Kapolresta Bandung Timur, AKBP Drs.Victor Manoppo melalui Kapolsekta Gedebage, AKP Hidayat dan Kanitreskrim, H. Odang Sudarna kepada wartwan di mapolsekta, Minggu (7/2) menjelaskan, penangkapan tersangka YY berawal dari laporan masyarakat yang menginformasikan adanya penjualan senpi rakitan.
Dari laporan tersebut, polisi melakukan pengintaian selama satu hari. “Kita melakukan pengintaian dari hari Jumat (5/2) siang hingga Sabtu (6/2) petang,” kata Hidayat.
Dari hasil pengintaian tersebut, lanjutnya, polisi melihat tersangka YY sedang melintas di Jln. Cipacing atau tepatnya di seberang SPBU Al Masoem. Karena takut kehilangan jejak tersangka, polisi tidak menyia-nyiakan kesempatan dan langsung membekuknya. “Awalnya tersangka mengelak saat ditangkap anggota kami. Akan tetapi saat digeledah, anggota kami menemukan dua pucuk senpi rakitan berikut satu butir peluru yang disembunyikan di belakang celananya. Tersangka langsung dibawa ke mapolsekta,” jelasnya.
Dalam pemeriksaan petugas, tersangka YY yang tercatat sebagai penduduk Jln. Cipajaran RT 01/RW 04 Desa Cinta Mulya, Kec. Jatinangor, Kab. Sumedang, mengaku mendapatkan senpi tersebut dari temannya yang berinisial T, beberapa hari lalu.
“Kini kita sedang mengejar tersangka T, yang diduga sebagai perakit senpi. Sampai saat ini, kita belum bisa menyatakan apakah tersangka terlibat dengan sindikat perampokan. Pasalnya kita masih dalam proses penyidikan,” ungkapnya.
Akibat perbuatannya, lanjut Hidayat, YY dijerat pasal 1 UU Darurat No. 12/1953 tentang Senpi. “Ancaman hukuman maksimal 20 tahun penjara” tegasnya.
Sementara itu, YY kepada wartawan di mapolsekta mengaku baru pertama kali menjual senpi. Menurutnya, dirinya belum mendapat konsumen yang mau membeli senjatanya.

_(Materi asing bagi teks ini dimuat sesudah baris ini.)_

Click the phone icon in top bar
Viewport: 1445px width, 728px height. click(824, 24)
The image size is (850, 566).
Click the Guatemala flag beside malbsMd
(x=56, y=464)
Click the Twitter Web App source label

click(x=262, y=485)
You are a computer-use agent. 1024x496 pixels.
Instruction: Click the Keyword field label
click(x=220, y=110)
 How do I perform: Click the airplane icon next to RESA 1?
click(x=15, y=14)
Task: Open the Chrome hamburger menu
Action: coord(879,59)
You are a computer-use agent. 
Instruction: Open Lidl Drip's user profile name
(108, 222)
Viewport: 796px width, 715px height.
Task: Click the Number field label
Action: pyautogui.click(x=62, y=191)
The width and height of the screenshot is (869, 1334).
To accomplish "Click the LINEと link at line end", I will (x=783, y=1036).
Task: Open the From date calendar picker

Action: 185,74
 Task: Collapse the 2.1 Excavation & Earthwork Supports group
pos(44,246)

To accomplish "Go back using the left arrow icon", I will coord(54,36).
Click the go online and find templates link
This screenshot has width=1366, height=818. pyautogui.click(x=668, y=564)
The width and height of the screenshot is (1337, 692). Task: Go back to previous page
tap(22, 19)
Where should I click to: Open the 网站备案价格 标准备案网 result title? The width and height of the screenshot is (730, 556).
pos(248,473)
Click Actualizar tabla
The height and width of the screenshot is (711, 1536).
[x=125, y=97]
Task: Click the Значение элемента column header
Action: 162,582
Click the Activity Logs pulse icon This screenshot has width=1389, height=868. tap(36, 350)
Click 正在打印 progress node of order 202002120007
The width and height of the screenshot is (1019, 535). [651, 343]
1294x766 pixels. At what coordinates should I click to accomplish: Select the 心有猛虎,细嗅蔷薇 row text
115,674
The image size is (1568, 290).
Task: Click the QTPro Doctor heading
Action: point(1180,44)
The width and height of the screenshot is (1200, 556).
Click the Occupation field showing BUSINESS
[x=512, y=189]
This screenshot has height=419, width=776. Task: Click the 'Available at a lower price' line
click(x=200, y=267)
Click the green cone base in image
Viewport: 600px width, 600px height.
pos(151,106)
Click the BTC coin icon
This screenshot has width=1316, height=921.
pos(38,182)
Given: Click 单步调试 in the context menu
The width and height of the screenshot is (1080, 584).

“Senpi tersebut saya dapat dari T dan rencananya akan saya jual. Tapi belum dapat orang yang mau membelinya. Rencananya satu senpi tersebut saya jual Rp 2 juta,” ujar ayah dari tiga anak ini.
T mengaku terpaksa menjual senpi karena dililit masalah ekonomi. “Penghasilan dari dagang nasi tidak dapat mencukupi kebutuhan keluarga. Untuk mencari tambahkan saya terpaksa menjual senpi. Namun bukan untung yang saya dapat, melainkan kerugian. Karena hanya saya yang menjadi tulang punggung keluarga,” ujar YY sambil meneteskan air mata.